********************************
Het is laat. Ik ben moe. P. slaapt al een uren.
Maar ik moet gewoon weer eens wat schrijven. Omdat er veel is om over te schrijven.
Soms word je overladen met indrukken dat je gewoon niet weet waar je moet beginnen - laat staan hoe.
Vanavond zaten we in de pub tegenover ons hotel. We gingen vreemd.
Zo voelt dat ook echt, want van animositeit is in dit dorp zeker sprake. Zou ik hier wonen, dan zou er binnen no time probleemloos een roman uit mijn digitale pen vloeien.

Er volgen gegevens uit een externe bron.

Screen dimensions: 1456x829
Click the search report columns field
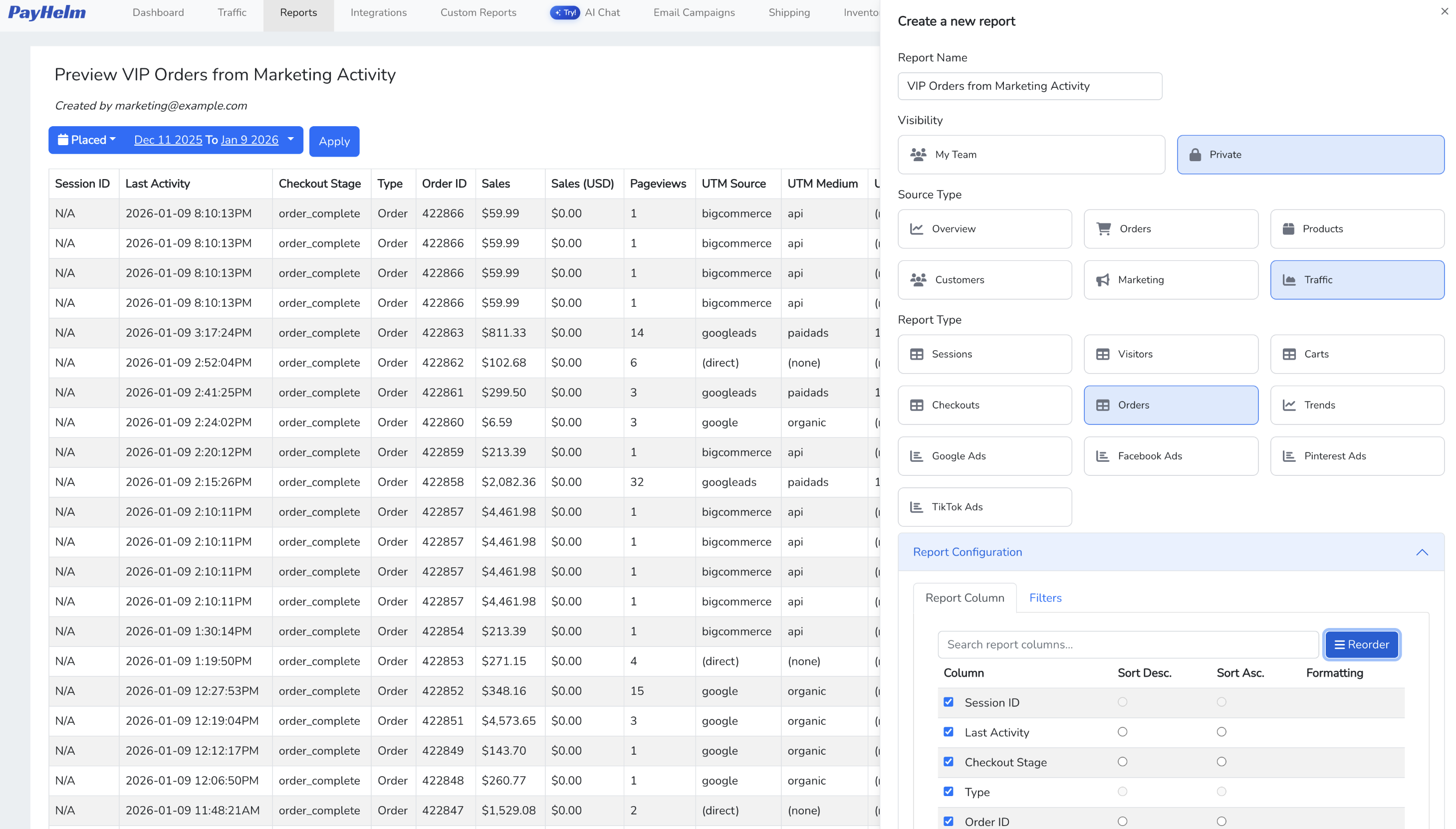(x=1127, y=644)
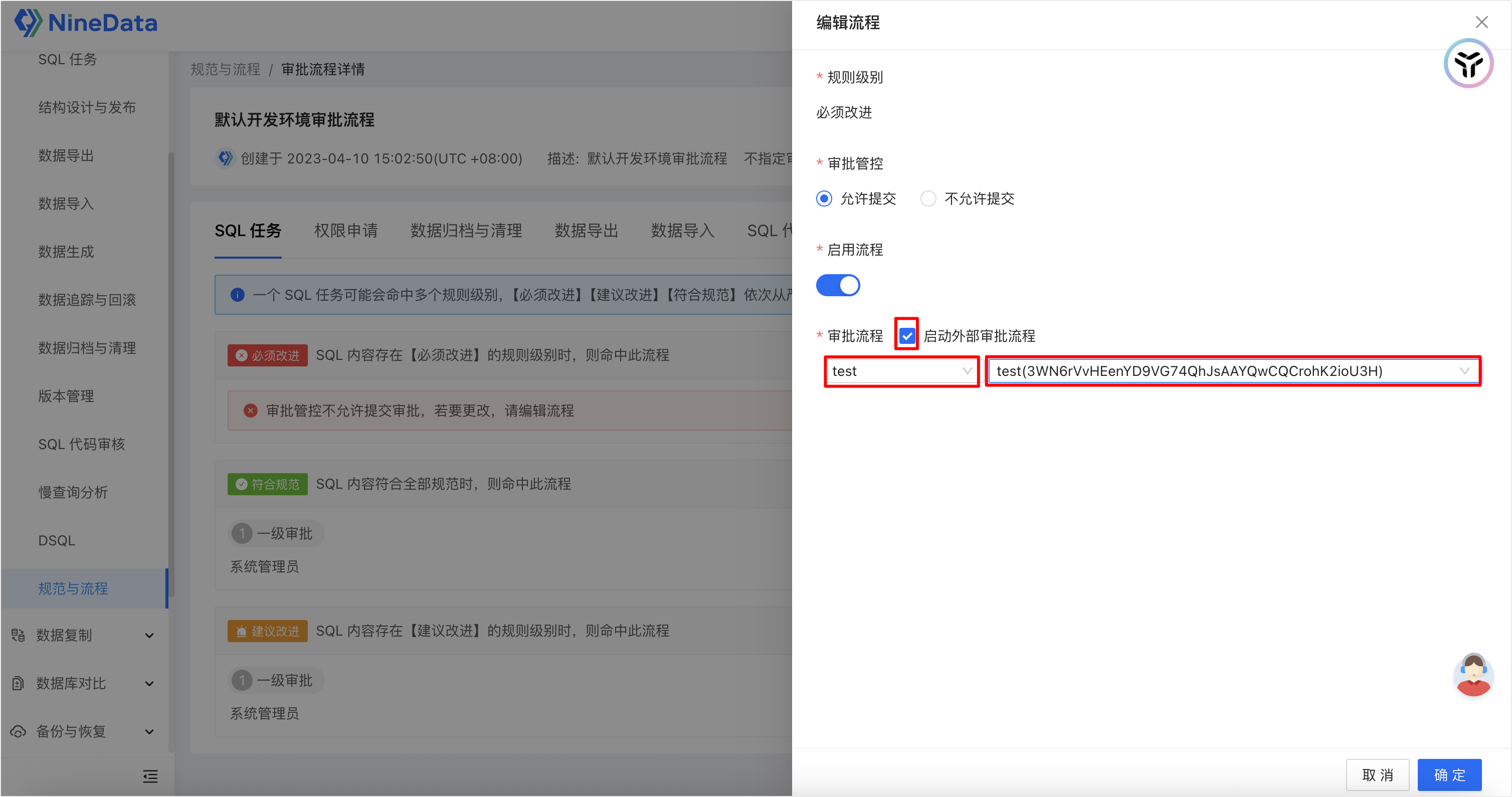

We gingen vreemd om twee redenen:
1. Het eten in "onze eigen" pub c.q. restaurant viel tot twee keer toe tegen. We kwamen er gisteren achter dat de desserts niet vers zijn, maar eens per week door een bakker (van buiten het dorp) worden geleverd.
2. "Onze eigen" pub c.q. restaurant zit nooit vol. Ook niet in het weekend. Ook niet wanneer er live music is.
Vanavond ging P. op onderzoek uit en vond een drukke pub aan de overkant. Daar aten en dronken we veel goedkoper en lekkerder.
Een familiebedrijf: pa achter de bar, zoon in de bediening en mam in de keuken.
Restaurant en pub zaten vol “locals.” Dat is een goed teken.
En daar raakte ik aan de praat met twee weduwes. Beiden kwamen oorspronkelijk uit Dublin, maar ze wisten alles van -en over Glengarriff.
Ieder dorp heeft zijn Ena Sharples. Glengarriff heeft er minimaal twee.
Vooral over de eigenares van "ons" hotel waren ze niet erg complimenteus. Blijkbaar een vrouw die het iets te veel heeft gemaakt in de ogen van haar dorpsgenoten.
Zo schijnt the owner (die ik toevallig de eerste dag heb ontmoet en die ik qua uiterlijk geen tien cent gaf) meerdere etablissementen te hebben. Maar bovenal is ze eigenaar van een keten genaamd “Irish Craft Center,” met maar liefst dertien filialen in het land - o.a op Dublin Airport. Irish Craft Center verkoopt prachtige wollen kleding.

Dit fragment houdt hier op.